Dealing with Feelings
We tend to either avoid our negative feelings, or obsess over them. Unfortunately, these reactions just feed the idea that they are scary. There are many schools of thought out there, but in my experience what works is to firstly have clear ideas about what we want, how we want to think, and how we want to be in the world. Then, to use aspects of mindfulness and Compassion Focused Therapy to shift our relationship to our emotions.

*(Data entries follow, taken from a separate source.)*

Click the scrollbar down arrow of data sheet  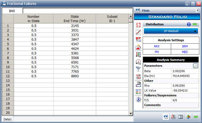point(131,113)
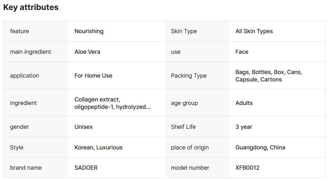Click the For Home Use value
330x181 pixels.
[93, 76]
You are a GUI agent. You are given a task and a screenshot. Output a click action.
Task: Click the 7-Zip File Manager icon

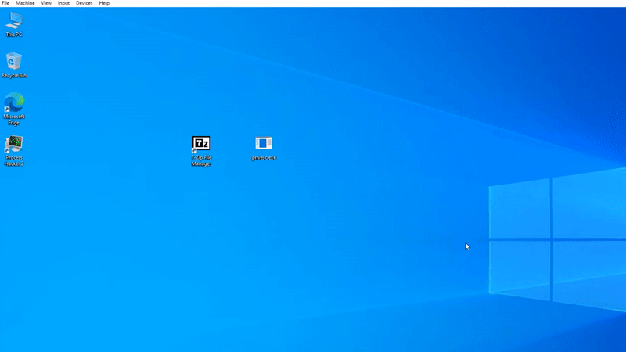201,143
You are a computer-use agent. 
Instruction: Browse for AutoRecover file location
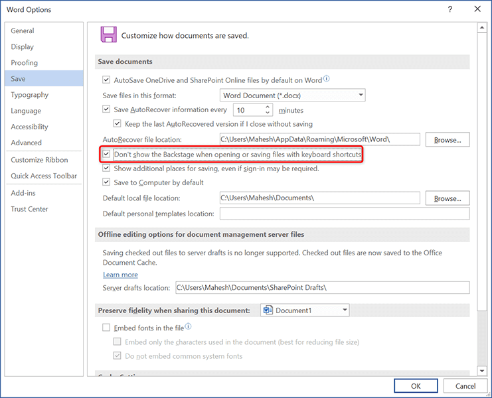(x=448, y=140)
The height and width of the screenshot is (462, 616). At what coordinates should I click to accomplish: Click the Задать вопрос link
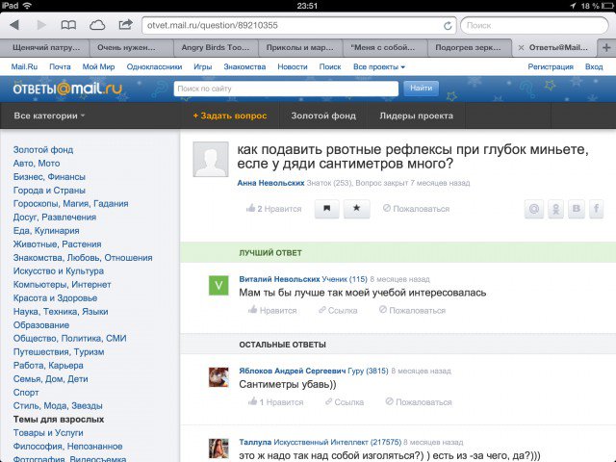point(228,116)
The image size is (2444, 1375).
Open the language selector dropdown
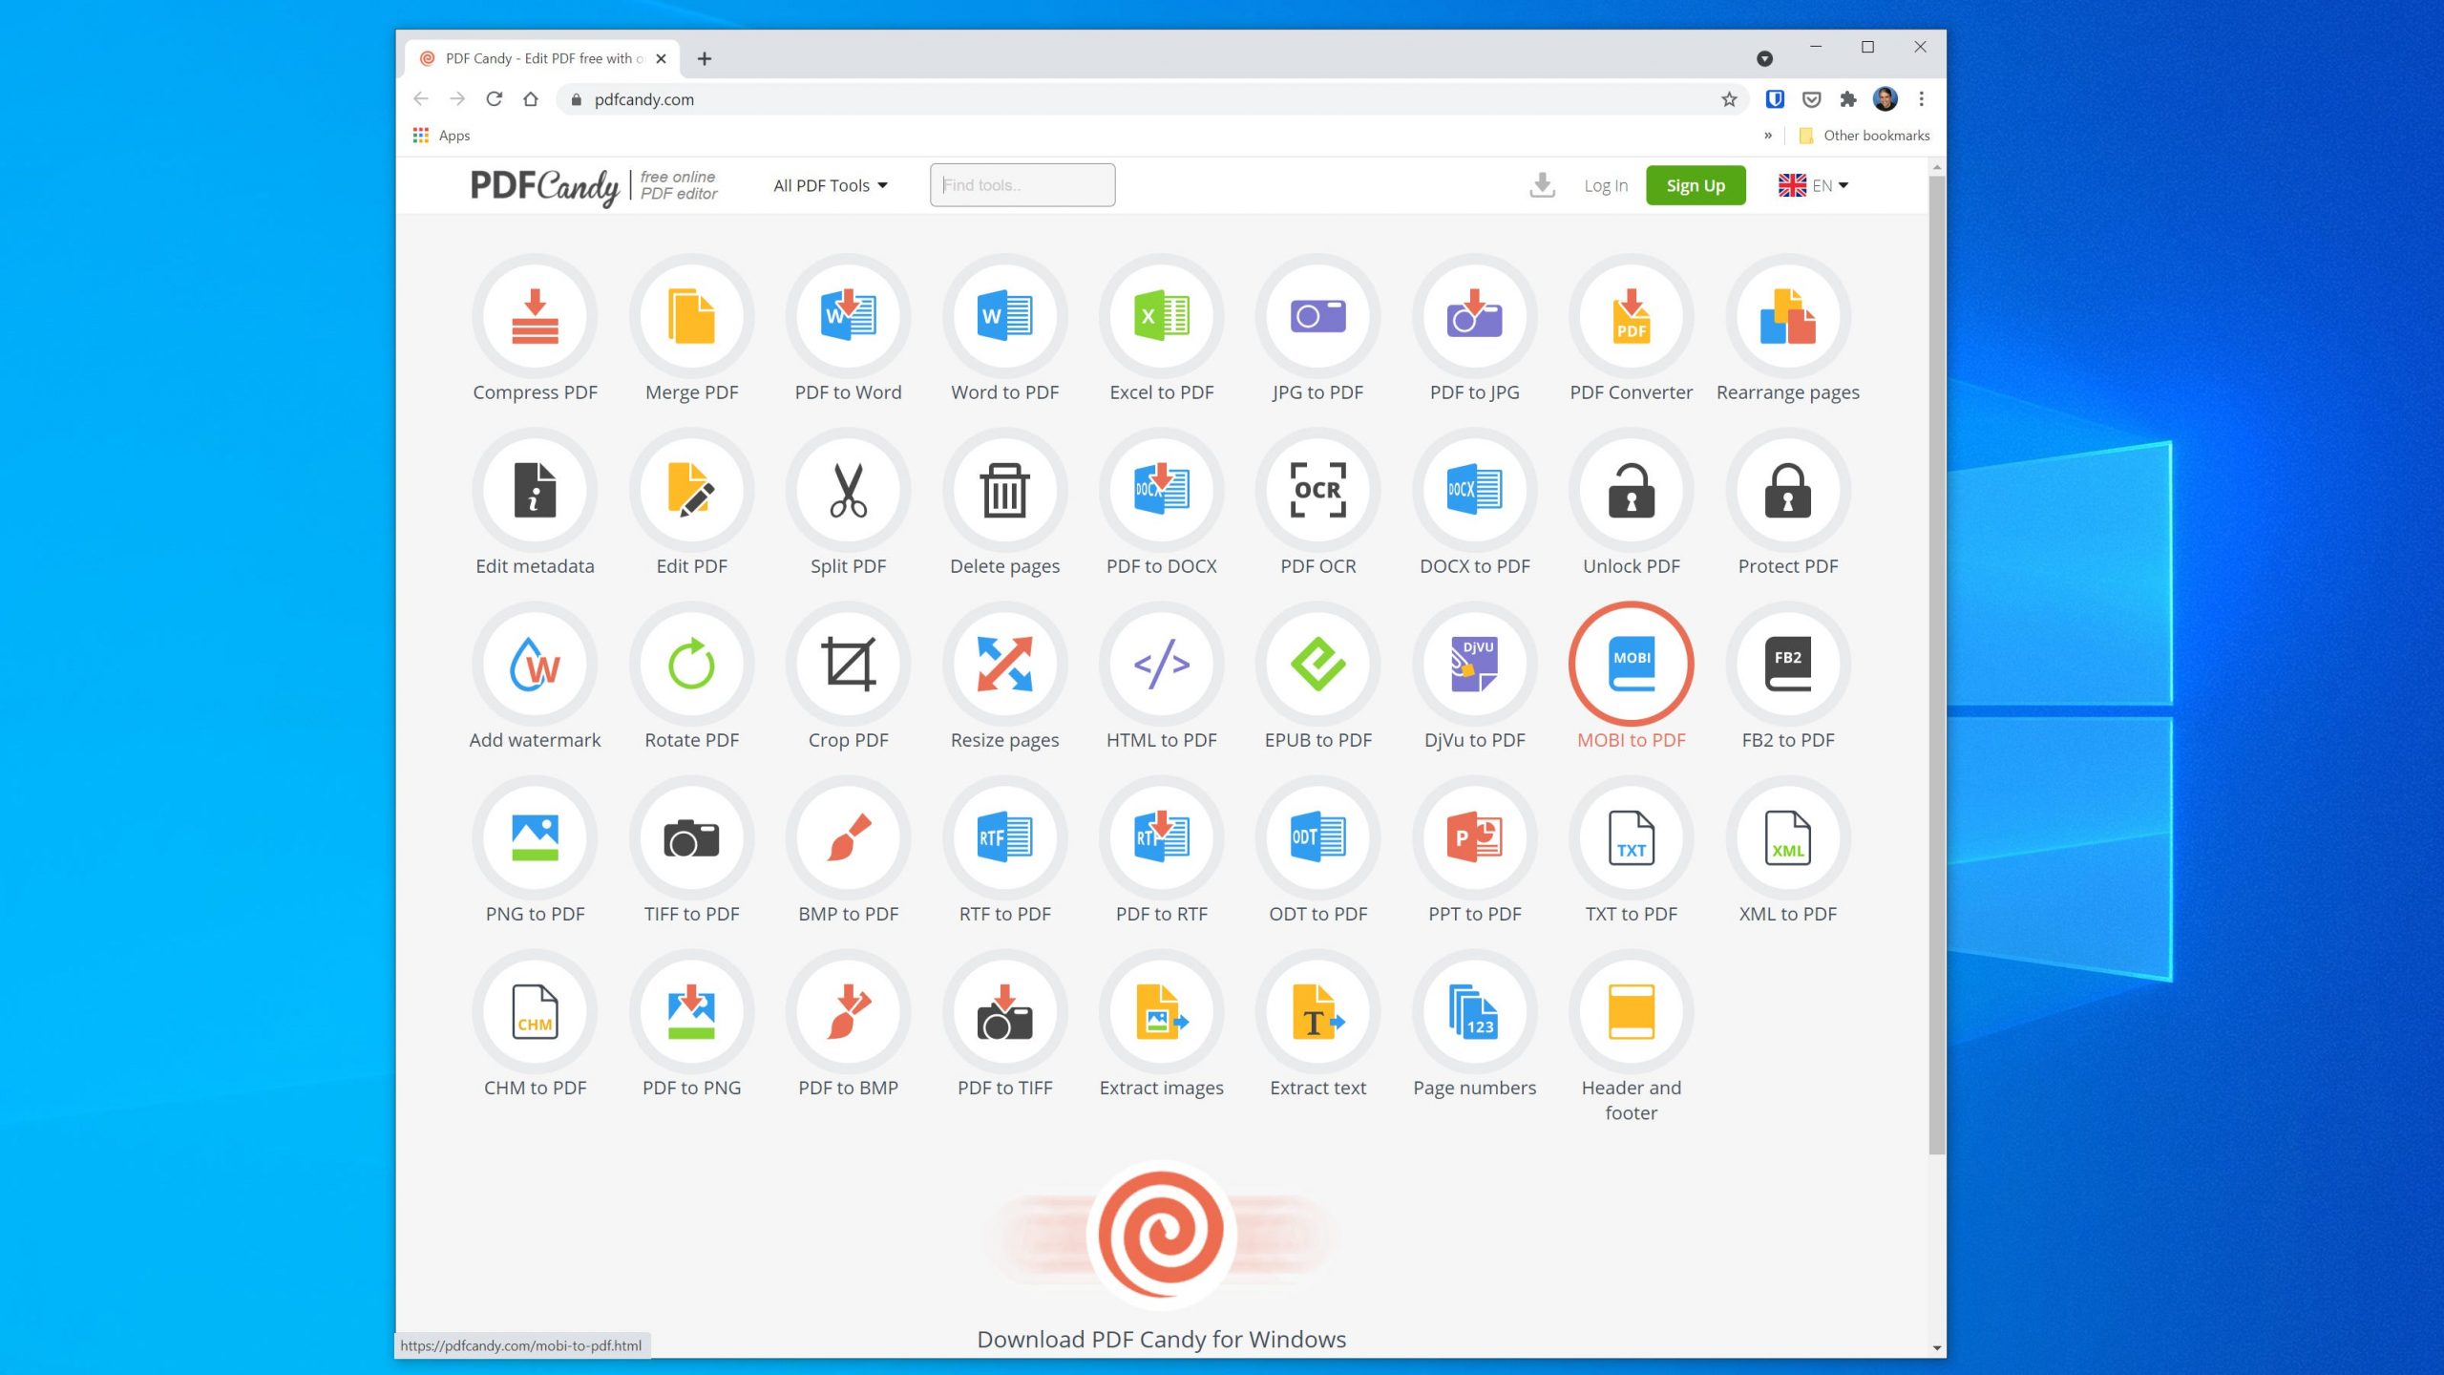(1816, 184)
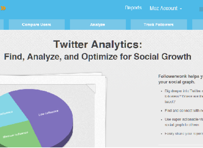Open the Reports link
This screenshot has width=203, height=148.
(133, 8)
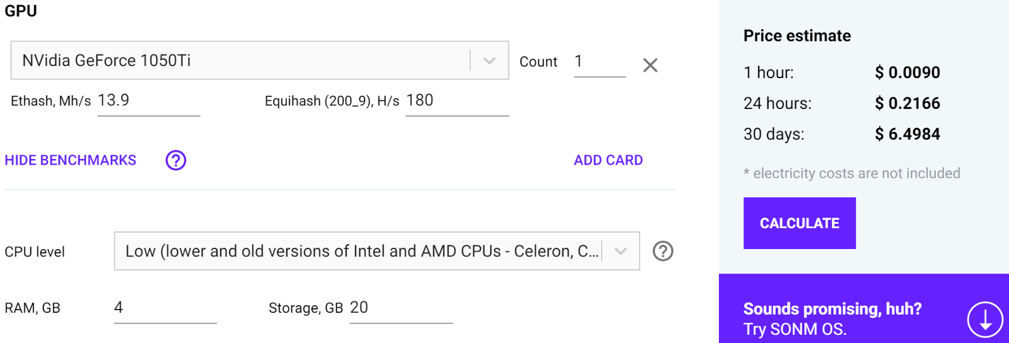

An exercise in self-compassion: when you experience a painful feeling, show yourself compassion; say to yourself, ‘Ouch, that hurts’, touch your chest or cheek as a sign of kindness towards yourself. Remind yourself that you are not the only person in the world having this feeling; that you are not alone. Don’t fight with or resist the negative emotion, it will only make it worse. Say to yourself, ‘I accept myself exactly as I am in this moment’. Imagine you are talking to a good friend, what do you need to hear from them? Not only will this practice foster self-compassion, it will also make you relate more compassionately to others.
An exercise in mindful awareness of emotions - be aware of the negative emotions, allow and accept them rather than try to change them. Focus on tuning in to the sensations the emotion brings about in your body. Be with the feelings, explore the physical sensations. Have curiosity - how do I experience this feeling? What would the feeling look like in visual form? I wonder why the feeling is here now?.
An exercise in transformation – bringing a previous version of ourselves to the wiser self we are both becoming and always were. Imagine your wiser self, who has overcome the current problems and is wise, strong, compassionate and good. Imagine asking your wiser self, ‘How did you become like this?’, ‘What did you have to overcome or let go of to become wiser and stronger?’, ‘What 1 word of advice or gift or object do you have for me?’
A Challenge - Spend 15 minutes allowing everything to be exactly as it is, with no judgement - all feelings, thoughts, sensations, memories that emerge, any sounds, smells, sights that catch your attention. Make no effort to try to correct or solve anything.
The ultimate aim is to be able to observe all our thoughts and feelings from the perspective of the part of us that isn't perturbed by them. We all have this higher level of consciousness, but we need to do things differently to access it.